● PROBLEM DESCRIPTION
Transcribe the listing below word for word.

>>>

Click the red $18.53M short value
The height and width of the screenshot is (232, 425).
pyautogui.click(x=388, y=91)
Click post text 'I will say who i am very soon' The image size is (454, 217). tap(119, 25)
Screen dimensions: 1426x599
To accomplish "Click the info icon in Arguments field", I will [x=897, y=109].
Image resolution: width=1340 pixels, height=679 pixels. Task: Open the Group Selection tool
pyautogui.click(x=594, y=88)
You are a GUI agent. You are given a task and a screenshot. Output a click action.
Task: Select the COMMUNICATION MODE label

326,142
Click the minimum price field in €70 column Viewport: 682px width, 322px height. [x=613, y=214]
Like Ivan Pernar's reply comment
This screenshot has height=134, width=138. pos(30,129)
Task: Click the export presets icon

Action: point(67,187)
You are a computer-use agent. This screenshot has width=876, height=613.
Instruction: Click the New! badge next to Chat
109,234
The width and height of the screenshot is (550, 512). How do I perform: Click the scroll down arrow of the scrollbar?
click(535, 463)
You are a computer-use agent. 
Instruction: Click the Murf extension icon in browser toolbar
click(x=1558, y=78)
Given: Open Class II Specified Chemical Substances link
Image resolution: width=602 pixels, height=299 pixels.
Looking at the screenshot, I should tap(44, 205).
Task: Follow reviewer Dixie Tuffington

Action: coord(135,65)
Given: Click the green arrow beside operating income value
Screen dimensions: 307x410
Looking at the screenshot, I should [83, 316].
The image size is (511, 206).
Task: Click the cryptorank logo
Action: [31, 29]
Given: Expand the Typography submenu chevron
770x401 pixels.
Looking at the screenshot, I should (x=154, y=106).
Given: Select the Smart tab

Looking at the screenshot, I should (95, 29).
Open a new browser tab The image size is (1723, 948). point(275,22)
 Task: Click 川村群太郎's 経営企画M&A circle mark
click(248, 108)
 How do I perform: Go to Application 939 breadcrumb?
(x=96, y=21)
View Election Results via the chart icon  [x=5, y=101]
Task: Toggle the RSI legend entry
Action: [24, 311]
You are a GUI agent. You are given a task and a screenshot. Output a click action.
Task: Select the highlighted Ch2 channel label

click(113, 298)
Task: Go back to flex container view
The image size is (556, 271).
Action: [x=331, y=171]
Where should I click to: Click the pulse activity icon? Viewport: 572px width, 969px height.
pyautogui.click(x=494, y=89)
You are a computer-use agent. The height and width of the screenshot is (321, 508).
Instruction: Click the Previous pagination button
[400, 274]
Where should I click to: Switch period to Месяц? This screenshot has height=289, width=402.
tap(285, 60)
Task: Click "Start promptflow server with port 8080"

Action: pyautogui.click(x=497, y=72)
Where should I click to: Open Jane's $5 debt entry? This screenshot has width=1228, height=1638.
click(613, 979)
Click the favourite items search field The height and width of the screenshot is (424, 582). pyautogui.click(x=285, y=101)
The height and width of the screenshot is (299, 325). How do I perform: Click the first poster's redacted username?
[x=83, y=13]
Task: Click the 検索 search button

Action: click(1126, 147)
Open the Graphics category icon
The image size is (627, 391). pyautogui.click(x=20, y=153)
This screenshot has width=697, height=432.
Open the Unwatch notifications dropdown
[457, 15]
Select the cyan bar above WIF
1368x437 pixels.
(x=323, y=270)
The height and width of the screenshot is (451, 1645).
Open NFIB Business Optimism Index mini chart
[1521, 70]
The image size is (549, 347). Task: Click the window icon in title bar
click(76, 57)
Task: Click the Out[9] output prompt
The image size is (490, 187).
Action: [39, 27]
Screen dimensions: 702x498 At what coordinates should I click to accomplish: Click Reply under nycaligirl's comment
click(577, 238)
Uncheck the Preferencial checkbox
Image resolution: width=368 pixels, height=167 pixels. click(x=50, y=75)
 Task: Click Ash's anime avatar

<<<

● OUTPUT BELOW
Click the red $18.53M short value
The height and width of the screenshot is (232, 425).
pyautogui.click(x=388, y=91)
Click post text 'I will say who i am very soon' The image size is (454, 217). tap(119, 25)
Screen dimensions: 1426x599
To accomplish "Click the info icon in Arguments field", I will [x=897, y=109].
Image resolution: width=1340 pixels, height=679 pixels. Task: Open the Group Selection tool
pyautogui.click(x=594, y=88)
You are a GUI agent. You are given a task and a screenshot. Output a click action.
Task: Select the COMMUNICATION MODE label

326,142
Click the minimum price field in €70 column Viewport: 682px width, 322px height. [x=613, y=214]
Like Ivan Pernar's reply comment
This screenshot has height=134, width=138. pos(30,129)
Task: Click the export presets icon

Action: point(67,187)
You are a computer-use agent. This screenshot has width=876, height=613.
Instruction: Click the New! badge next to Chat
109,234
The width and height of the screenshot is (550, 512). How do I perform: Click the scroll down arrow of the scrollbar?
click(535, 463)
You are a computer-use agent. 
Instruction: Click the Murf extension icon in browser toolbar
click(x=1558, y=78)
Given: Open Class II Specified Chemical Substances link
Image resolution: width=602 pixels, height=299 pixels.
Looking at the screenshot, I should tap(44, 205).
Task: Follow reviewer Dixie Tuffington

Action: coord(135,65)
Given: Click the green arrow beside operating income value
Screen dimensions: 307x410
Looking at the screenshot, I should [83, 316].
The image size is (511, 206).
Task: Click the cryptorank logo
Action: [31, 29]
Given: Expand the Typography submenu chevron
770x401 pixels.
Looking at the screenshot, I should (x=154, y=106).
Given: Select the Smart tab

Looking at the screenshot, I should (95, 29).
Open a new browser tab The image size is (1723, 948). point(275,22)
 Task: Click 川村群太郎's 経営企画M&A circle mark
click(248, 108)
 How do I perform: Go to Application 939 breadcrumb?
(x=96, y=21)
View Election Results via the chart icon  [x=5, y=101]
Task: Toggle the RSI legend entry
Action: [24, 311]
You are a GUI agent. You are given a task and a screenshot. Output a click action.
Task: Select the highlighted Ch2 channel label

click(113, 298)
Task: Go back to flex container view
The image size is (556, 271).
Action: [x=331, y=171]
Where should I click to: Click the pulse activity icon? Viewport: 572px width, 969px height.
pyautogui.click(x=494, y=89)
You are a computer-use agent. The height and width of the screenshot is (321, 508).
Instruction: Click the Previous pagination button
[400, 274]
Where should I click to: Switch period to Месяц? This screenshot has height=289, width=402.
tap(285, 60)
Task: Click "Start promptflow server with port 8080"

Action: pyautogui.click(x=497, y=72)
Where should I click to: Open Jane's $5 debt entry? This screenshot has width=1228, height=1638.
click(613, 979)
Click the favourite items search field The height and width of the screenshot is (424, 582). pyautogui.click(x=285, y=101)
The height and width of the screenshot is (299, 325). How do I perform: Click the first poster's redacted username?
[x=83, y=13]
Task: Click the 検索 search button

Action: click(1126, 147)
Open the Graphics category icon
The image size is (627, 391). pyautogui.click(x=20, y=153)
This screenshot has width=697, height=432.
Open the Unwatch notifications dropdown
[457, 15]
Select the cyan bar above WIF
1368x437 pixels.
(x=323, y=270)
The height and width of the screenshot is (451, 1645).
Open NFIB Business Optimism Index mini chart
[1521, 70]
The image size is (549, 347). Task: Click the window icon in title bar
click(76, 57)
Task: Click the Out[9] output prompt
The image size is (490, 187).
Action: [39, 27]
Screen dimensions: 702x498 At what coordinates should I click to accomplish: Click Reply under nycaligirl's comment
click(577, 238)
Uncheck the Preferencial checkbox
Image resolution: width=368 pixels, height=167 pixels. click(x=50, y=75)
 Task: Click Ash's anime avatar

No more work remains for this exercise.